- [WORK INSTRUCTION 1]
In the Form 8-K cover page, rewrite the passage from "Pursuant to Section 13" up to and including "in its charter)", swapping "Date of Report" for "Report Date".
- [WORK INSTRUCTION 2]
Shorten the paragraph of the Form 8-K cover page that begins "Check the appropriate box below", keeping its main facts.
- [WORK INSTRUCTION 3]
For each statement, say yes or no based on the Form 8-K cover page, quoting the words that decide it: (a) The registrant's principal executive offices are in Washington, D.C. (b) The registrant was incorporated in Delaware. (c) The earliest event reported took place on May 3, 2012.

- [PAGE TEXT]
-*-
UNITED STATES

SECURITIES AND EXCHANGE COMMISSION

Washington, D.C. 20549

 

 

FORM 8-K

 

 

CURRENT REPORT

Pursuant to Section 13 or 15(d) of the

Securities Exchange Act of 1934

Date of Report (Date of earliest event reported): May 3, 2012

 

 

Tower Group, Inc.

(Exact name of registrant as specified in its charter)

 

 

 

Delaware   000-50990   13-3894120

(State or other jurisdiction

of incorporation)

 

(Commission

File Number)

 

(I.R.S. Employer

Identification No.)

120 Broadway, 31st Floor

New York, NY 10271

(Address of principal executive offices)

(212) 655-2000

(Registrant’s telephone number, including area code)

 

 

Check the appropriate box below if the Form 8-K filing is intended to simultaneously satisfy the filing obligation of the registrant under any of the following provisions (see General Instruction A.2. below):

 

¨ Written communications pursuant to Rule 425 under the Securities Act (17 CFR 230.425)

 

¨ Soliciting material pursuant to Rule 14a-12 under the Exchange Act

 

¨ Pre-commencement communications pursuant to Rule 14d-2(b) under the Exchange Act (17 CFR 240.14d-2(b))

 

¨ Pre-commencement communications pursuant to Rule 13e-4(c) under the Exchange Act (17 CFR 240.13e-4(c))

 

 

 


Item 5.07 Submission of Matters to a Vote of Security Holders.
-*-
(Stored data)

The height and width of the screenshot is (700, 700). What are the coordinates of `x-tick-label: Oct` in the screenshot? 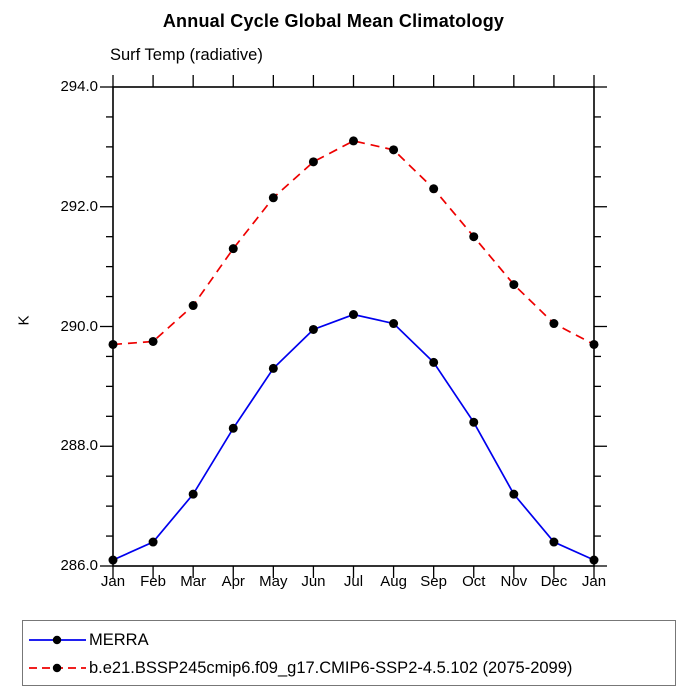 It's located at (474, 582).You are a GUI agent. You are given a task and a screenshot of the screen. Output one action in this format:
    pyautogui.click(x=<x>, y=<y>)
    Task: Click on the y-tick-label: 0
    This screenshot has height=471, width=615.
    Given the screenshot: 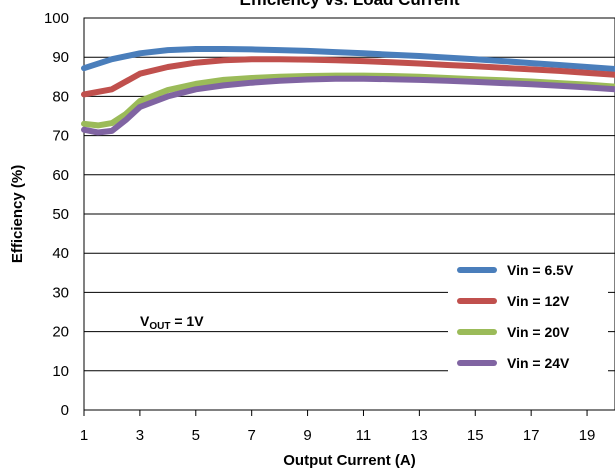 What is the action you would take?
    pyautogui.click(x=65, y=410)
     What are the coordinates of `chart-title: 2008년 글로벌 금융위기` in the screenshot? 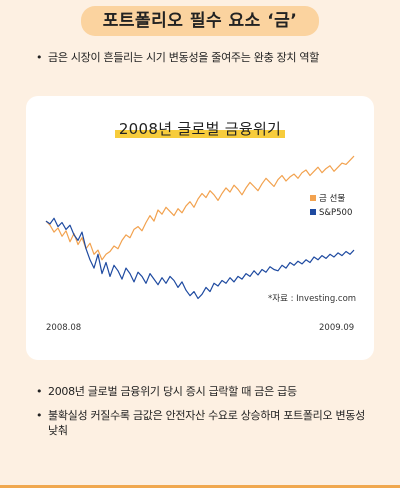 It's located at (200, 128).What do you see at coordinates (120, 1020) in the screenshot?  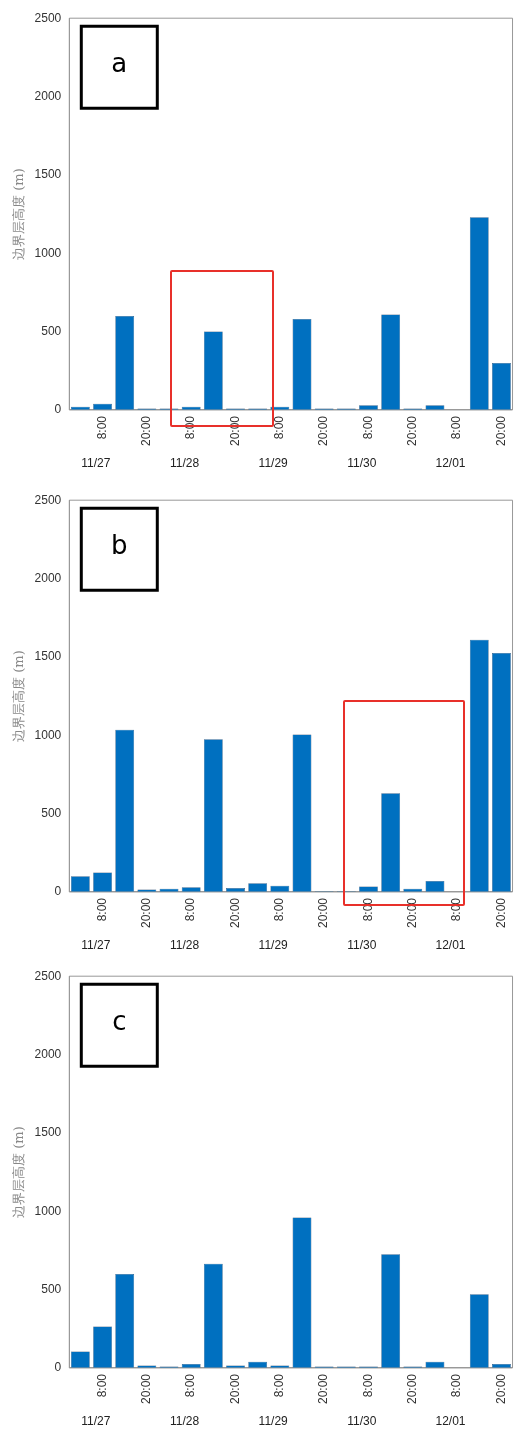 I see `text: c` at bounding box center [120, 1020].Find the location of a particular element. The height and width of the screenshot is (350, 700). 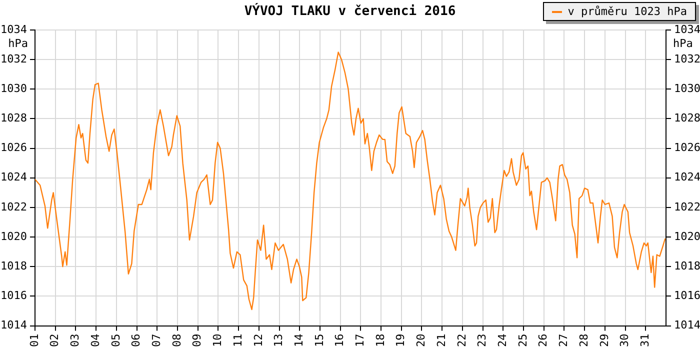

legend-label: v průměru 1023 hPa is located at coordinates (628, 12).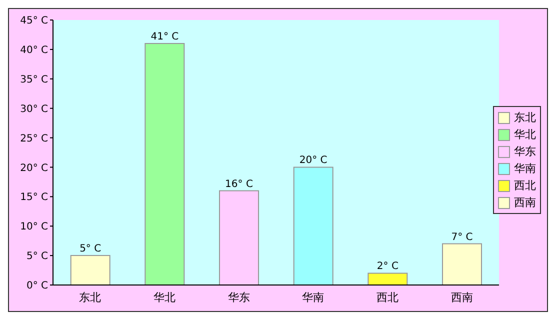  What do you see at coordinates (34, 22) in the screenshot?
I see `y-tick-label: 45° C` at bounding box center [34, 22].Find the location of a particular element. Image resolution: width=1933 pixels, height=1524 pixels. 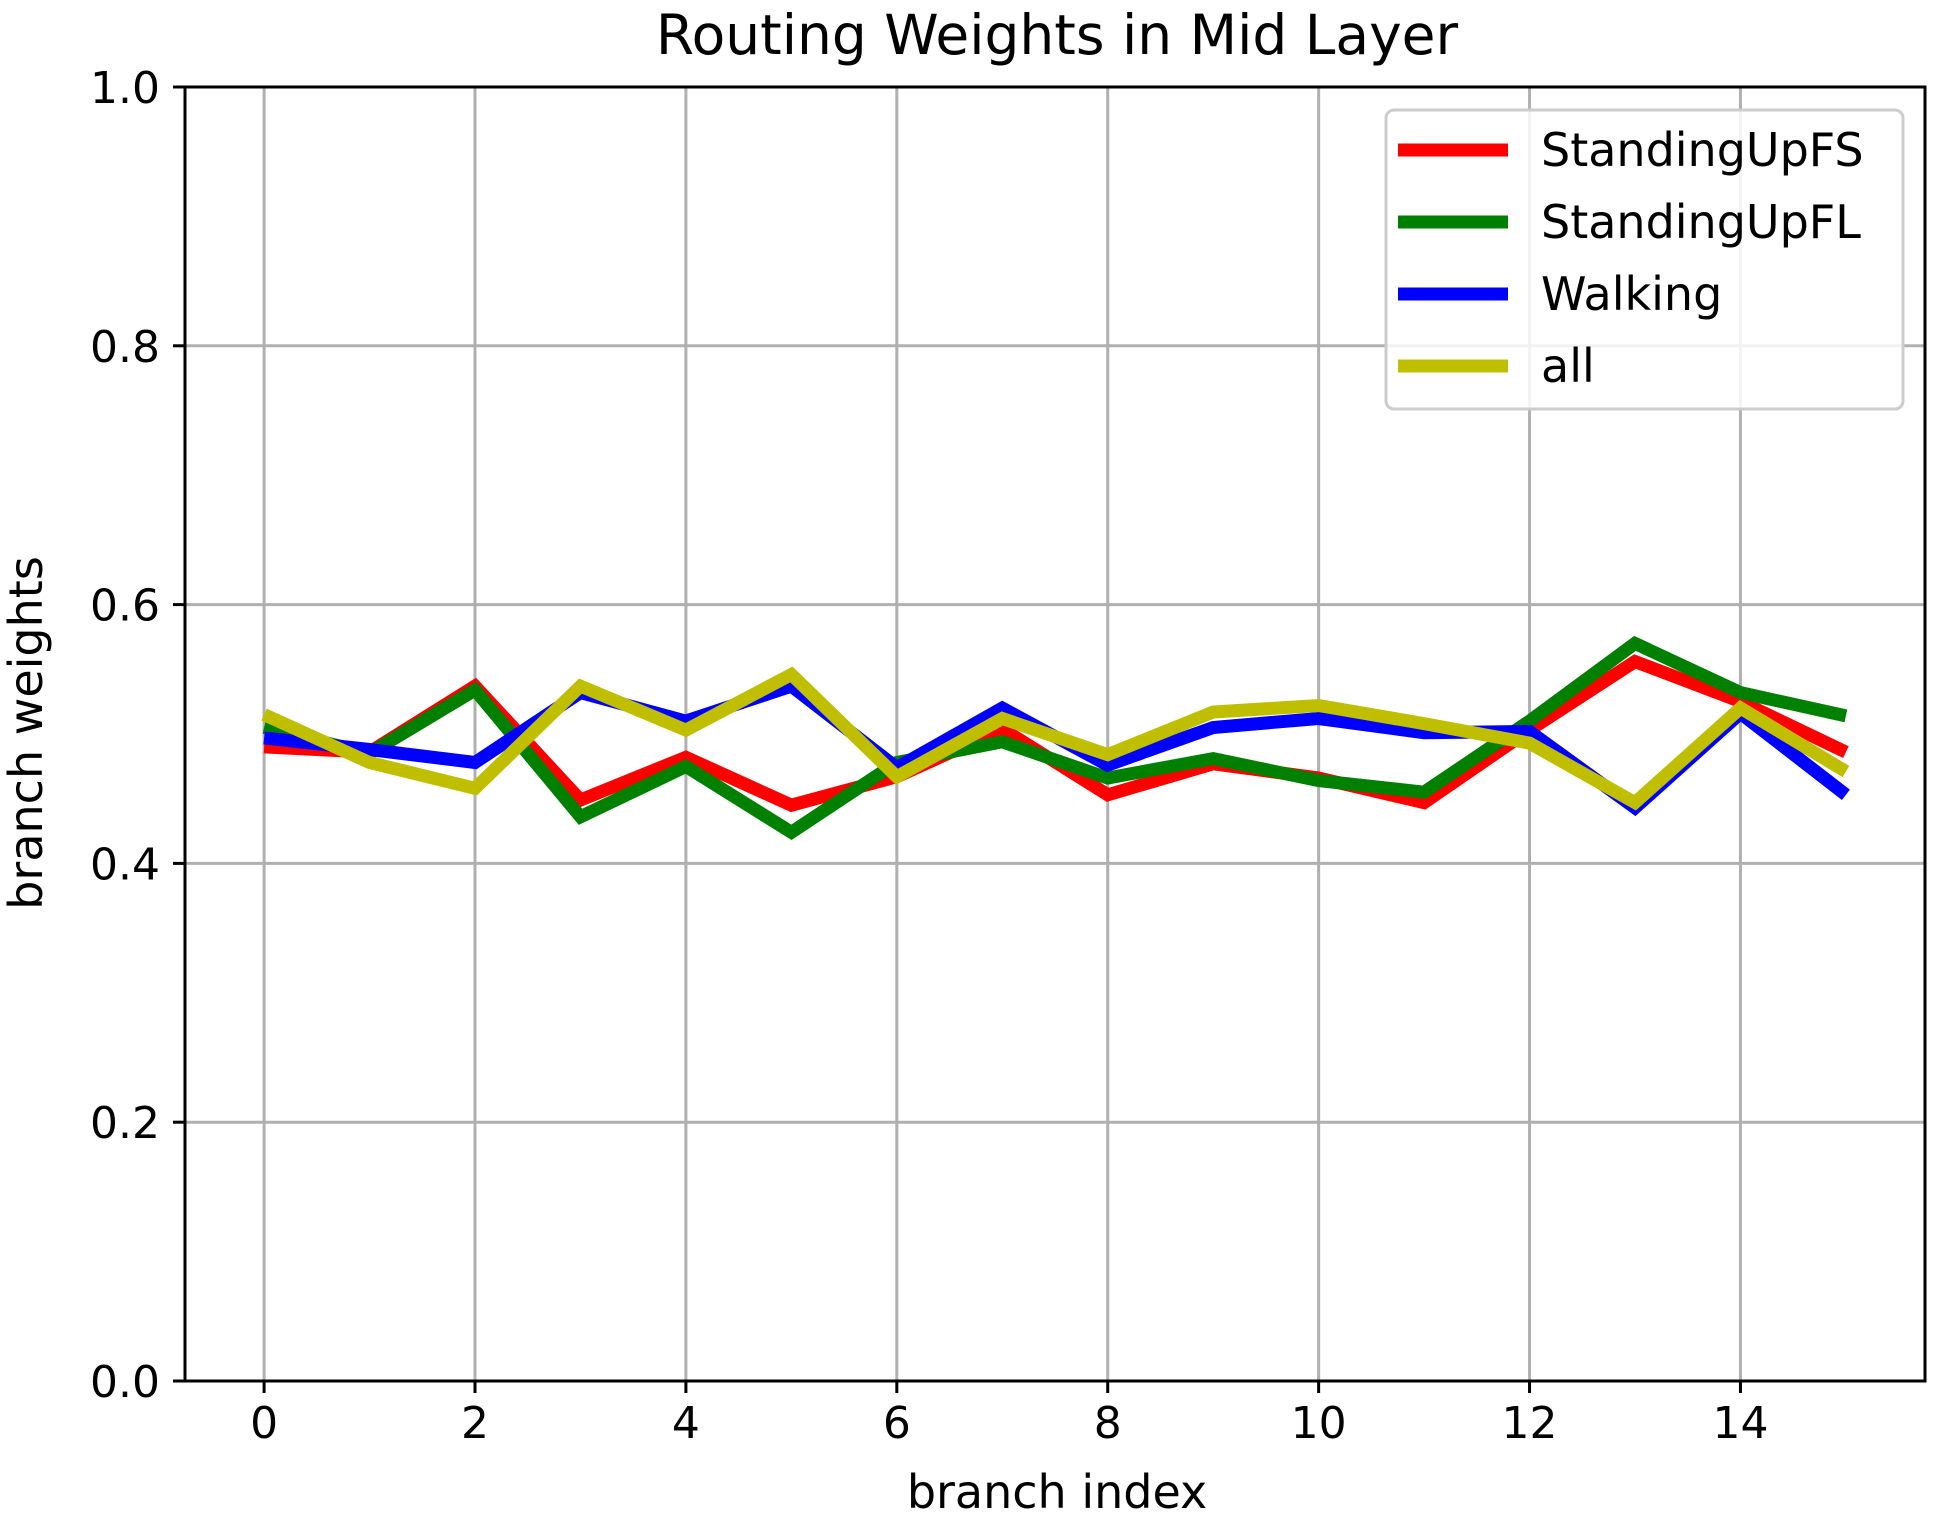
-*-
- [OUTPUT 1]
Pursuant to Section 13 or 15(d) of the

Securities Exchange Act of 1934

Report Date (Date of earliest event reported): May 3, 2012

 

 

Tower Group, Inc.

(Exact name of registrant as specified in its charter)

- [OUTPUT 2]
Mark the matching box below if this Form 8-K filing is also meant to meet the registrant's filing duty under any of the listed provisions (see General Instruction A.2.).

- [OUTPUT 3]
(a) No: "120 Broadway, 31st Floor", "New York, NY 10271", "(Address of principal executive offices)"
(b) Yes: "Delaware", "(State or other jurisdiction", "of incorporation)"
(c) Yes: "Date of Report (Date of earliest event reported): May 3, 2012"